Reinsurance will be a natural consequence of the insurance development in DeFi but will be done in a more automated fashion, flattening out hierarchies, and moving automatically to access the various layers in the reinsurance tower.

DeFi tokens can also be utilised to support a sale of an insurance-linked security (ILS) and any capital market participation will need to be on a regulated basis through well-documented SPV structures that offer investors transparency.  It is unlikely that cryptocurrency and digital asset risk will become a significant peril within the ILS market in the short term, but will form a new marketplace for DeFi insurance contracts to raise money from capital markets. If the structures and mechanisms for risk transfer and ultimately securitization are in place, and in the right jurisdiction, then risk could still be transferred using ILS products to capital market investors for whom the returns from an insurance-related digital asset linked to cryptocurrency risk could be attractive.

DeFi attracts funding into pools by giving incentives, similar to coupons, in return for staking crypto money for a period of time to cover the risk. These coupons are tokenised and consist of smart contracts containing tokens managed by the protocol. ILS investors earn interest on staked collateralized crypto assets locked within the smart contract without selling the crypto assets. This is very similar to a traditional sidecar based structure. This would be backed by parametric structures using a self-governance claims mechanism described earlier. The digitized insurance market is starting to develop alongside DeFi to provide capacity. 

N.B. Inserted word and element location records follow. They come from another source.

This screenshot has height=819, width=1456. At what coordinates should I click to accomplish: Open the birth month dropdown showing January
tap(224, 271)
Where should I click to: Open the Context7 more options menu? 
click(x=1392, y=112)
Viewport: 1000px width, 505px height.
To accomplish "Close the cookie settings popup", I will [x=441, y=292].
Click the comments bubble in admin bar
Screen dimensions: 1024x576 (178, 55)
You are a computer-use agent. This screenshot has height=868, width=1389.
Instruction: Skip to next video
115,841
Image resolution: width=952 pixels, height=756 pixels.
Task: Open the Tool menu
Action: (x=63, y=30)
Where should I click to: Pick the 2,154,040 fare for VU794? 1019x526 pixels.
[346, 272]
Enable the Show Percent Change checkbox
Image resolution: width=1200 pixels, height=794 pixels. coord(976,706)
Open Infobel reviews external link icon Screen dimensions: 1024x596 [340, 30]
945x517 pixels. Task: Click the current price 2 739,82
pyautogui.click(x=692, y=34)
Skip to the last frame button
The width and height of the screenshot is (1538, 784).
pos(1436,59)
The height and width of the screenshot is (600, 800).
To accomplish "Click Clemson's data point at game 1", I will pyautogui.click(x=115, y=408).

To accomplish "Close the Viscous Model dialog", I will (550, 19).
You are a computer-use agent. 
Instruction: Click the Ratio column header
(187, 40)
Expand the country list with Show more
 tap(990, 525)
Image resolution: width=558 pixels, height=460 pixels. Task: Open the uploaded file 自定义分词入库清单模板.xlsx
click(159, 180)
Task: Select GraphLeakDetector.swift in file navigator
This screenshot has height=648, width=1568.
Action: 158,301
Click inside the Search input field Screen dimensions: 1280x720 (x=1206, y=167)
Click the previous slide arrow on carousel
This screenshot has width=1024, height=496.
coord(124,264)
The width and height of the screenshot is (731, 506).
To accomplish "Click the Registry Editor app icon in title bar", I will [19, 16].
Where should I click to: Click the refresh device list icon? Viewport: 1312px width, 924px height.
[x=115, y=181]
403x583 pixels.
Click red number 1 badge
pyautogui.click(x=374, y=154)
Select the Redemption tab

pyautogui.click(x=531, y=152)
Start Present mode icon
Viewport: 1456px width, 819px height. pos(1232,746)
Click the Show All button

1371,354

Collateral protection insurance brings together leading crypto-backed lenders to share risks and remove bottlenecks. CBDC developments will also be a catalyst to reinsurance once they become established as government backed issuances.

B3i RE[xix] is an ecosystem company of insurers and reinsurers. It is a blockchain based digital ledger reinsurance placement platform that is capable of structuring and placing reinsurance contracts which are transacted in the market. This gives the ability to automate the reinsurance process by layer using smart contracts. As there is always a single version of the truth, contract certainty is an inherent part of the reinsurance process and B3i ecosystem is available to interoperate with the DeFi networks as the need arises. 

NYDIG are cryptocurrency asset managers and insurance professionals and are new entrants, capitalised with BTC and are an insurance industry world first.

Insurers find it difficult to use traditional insurance covers to insure against potential DeFi and Crypto “Black Swan” events so parametric risk management products are feasible alternatives which would protect specific digital assets backed by Stablecoins using a combination of smart contracts and data feeds. 

Smart contracts and protocols can be linked together to form insurance pools in a placement marketplace where underwriters and risk managers/buyers seamlessly interact. Market players decide on which insurance pool is to be used to hedge the crypto risk.  A smart contract is mathematically measurable, has formal security and can be embedded in policy wordings. Parameterization in trigger design sets the range of values and conditions for which a policy needs to meet the pre agreed sum insured before the trigger is alerted and a quick payment is made, removing the need for lengthy claim investigations, subrogation, claim reserving  and expenses. When DeFi is the line of business, claims investigations also include elimination of network “gas” fees based on time spent in gaining consensus. Parameterization can be complex to DeFine the events and result in nested smart contracts. Procedures would need to be put in place for a delay period if any human interaction was required to approve the triggers to pay the claim and address basis risk.

Since blockchains cannot make external calls due to built-in functionality to preserve security, the claims process requires an additional piece of secure middleware known as a blockchain oracle to bring data on-chain. Oracles retrieve external data on behalf of the smart contract, validate it via unique cryptographic signatures, and broadcast it on the blockchain to be ingested by the smart contract proving the origin of data supplied.